Parafraseando a Juan Domingo

Editorial 25 de mayo de 2021 Por Editor
Lo decía Juan Domingo: "Yo he visto malos que se han vuelto buenos, pero no he visto jamás un bruto volverse inteligente".
JDP

Y agregaba: “No hay peor cosa que un bruto con inquietudes”. Cuando esas “inquietudes” son las de creerse el rey de farandulandia, el país donde se vive para el show mediático, a falta de los atributos de los famosos, puede creerse de “la farándula”, consiguiendo notoriedad a través del escándalo.

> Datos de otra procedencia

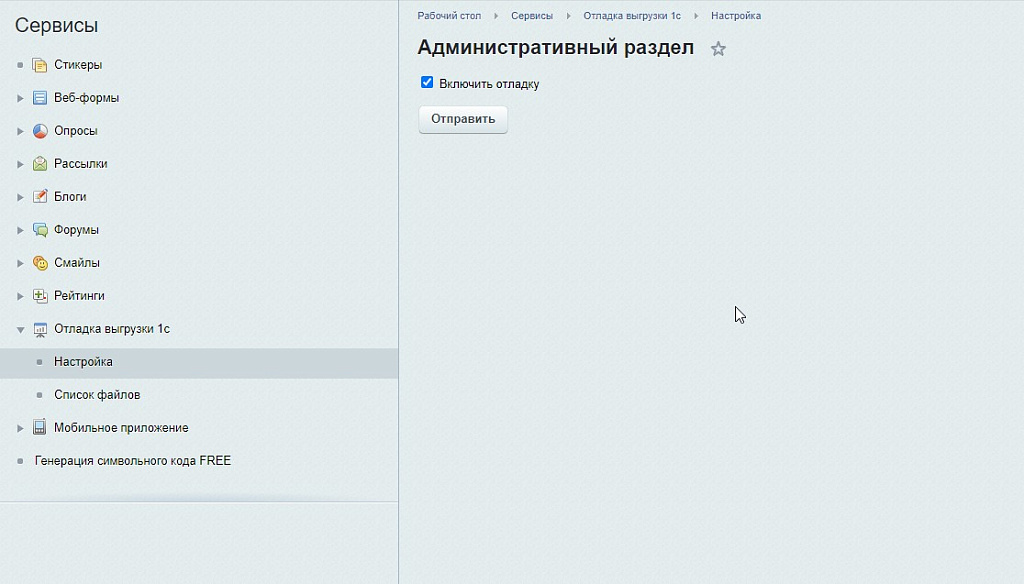Viewport: 1024px width, 584px height.
Task: Expand the Стикеры tree item
Action: coord(19,64)
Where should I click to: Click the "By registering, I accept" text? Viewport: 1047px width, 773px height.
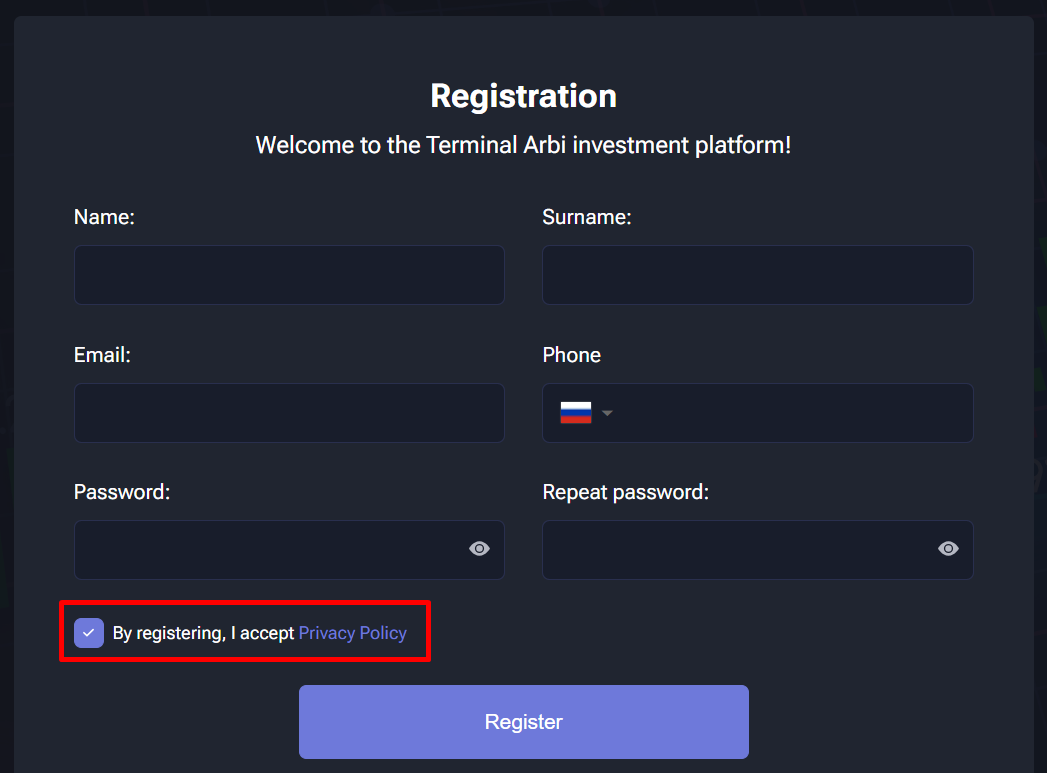tap(203, 633)
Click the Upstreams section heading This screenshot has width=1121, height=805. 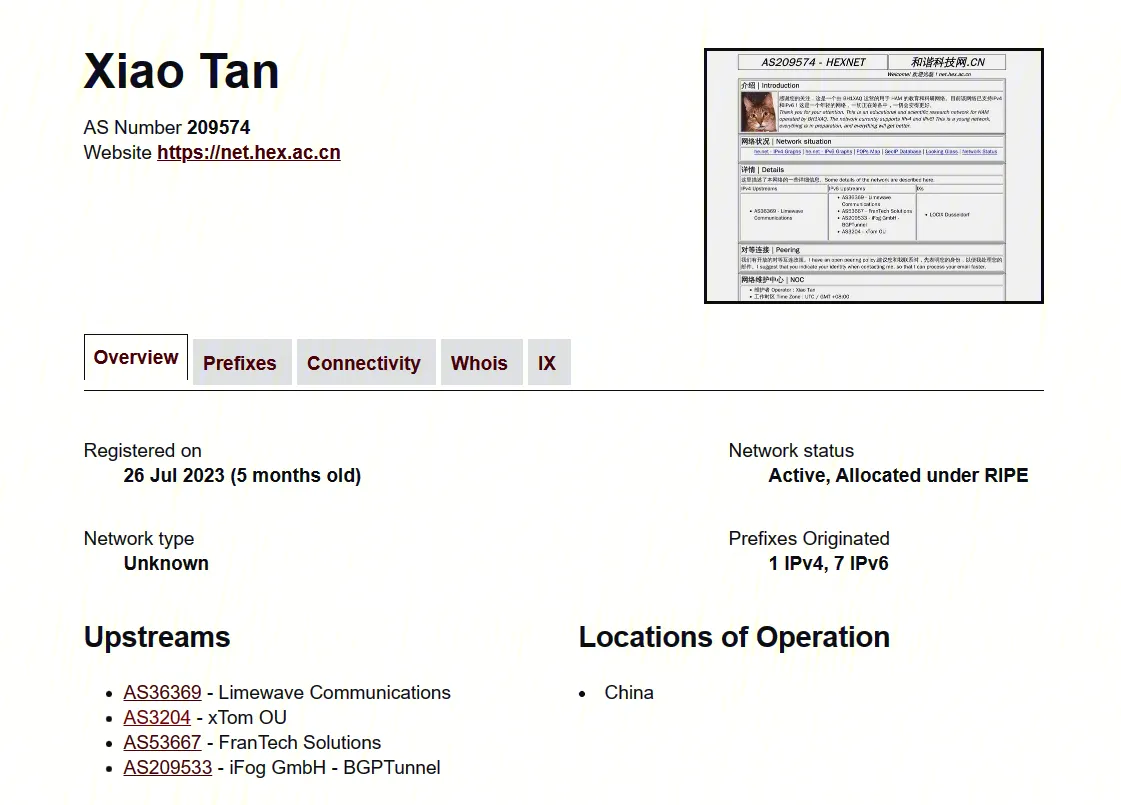point(157,638)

Quien no tiene la gracia para ser famoso por méritos propios, puede convertirse en un desgraciado farandulero, que viva su propia vida como una comedia, esperando el aplauso de la platea y la aprobación de su teatralización.

Como toda representación, hay una apuntadora, que va dictándole el guion al “rey” de farandulandia, quien no puede improvisar su propio argumento, debe respetar lo que le dice la apuntadora, guay si se equivoca, se expone a los gritos destemplados de la sultana de ubajaylandia.

No es que sea eunuco, decía Oscar que era “buen recitador” pero no alcanza a tener las dotes de las afinadas cuerdas vocales del que canta para la sultana quien lo ha mandado a castrar sicológicamente y quien sufre esa rara enfermedad que los científicos han dado por nombrar como Síndrome 49, XXXYY, tiene los hábitos eunucoides, con exceso en la distribución de la grasa corporal, discapacidad intelectual de moderada a severa, rasgos distintivos que se determinan científicamente con un pene pequeño y personalidad propensa a arrebatos de agresividad.

Como Incitatus, el caballo de Calígula, uno de los emperadores romanos conocido por su carácter déspota, que finalmente lo llevó a ser asesinado. Tras su muerte se escribieron numerosas historias sobre sus caprichos y locuras; una de las más famosas, si nos fiamos de las fuentes romanas, sería su intención de convertir a un caballo en cónsul, una de las máximas magistraturas romanas.

Incitato (que significa excitado) era el caballo preferido del emperador, que sentía verdadera devoción por él. Tomaba parte en las carreras de caballos y Calígula dormía a su lado la noche anterior a una competición; para que descansase bien se decretaba un silencio general -por lo general, la noche en Roma era muy ruidosa- e incumplirlo suponía la pena de muerte. En la única ocasión en la que Incitato perdió una carrera, Calígula ordenó ejecutar al auriga (el conductor del carro) lo más lentamente posible para alargar su sufrimiento.

Se supone que los historiadores del ayer habrán escrito estas historias a través 0de la transmisión de boca a boca y descubierto que por alguna razón Incitato no era un bruto, sino un animal dotado de inteligencia que le permitía, si se encontraba ante una situación inesperada, resolverla  con cierto grado de razonamiento, si por ello recibía palmaditas en el cuello por haber hecho algo bien, ese premio era una caricia, para él una recompensa que recordará con agrado para volver a realizar cualquier esfuerzo que le permita ser nuevamente mimado.

Ese déficit de cariño, la necesidad de ser acariciado, convirtieron a quien nació varón a ser capado aunque solo sicológicamente todavía tiene los atributos varoniles aunque le cueste trabajo encontrarlo, se ha sometido a su ama, como Incitato esperando ser ascendido en el Senado, para vergüenza de los propios Senadores.

Walter, que lo quería mucho, creía que no era un caballo, animal noble e inteligente, sino que cuando lo veía y ante todos le gritaba ¡ Chancha…Chancha !, y estos animales si son capaces de hacer lo que saben: Chanchadas.

            “Al que se quepa el sayo que se lo ponga.”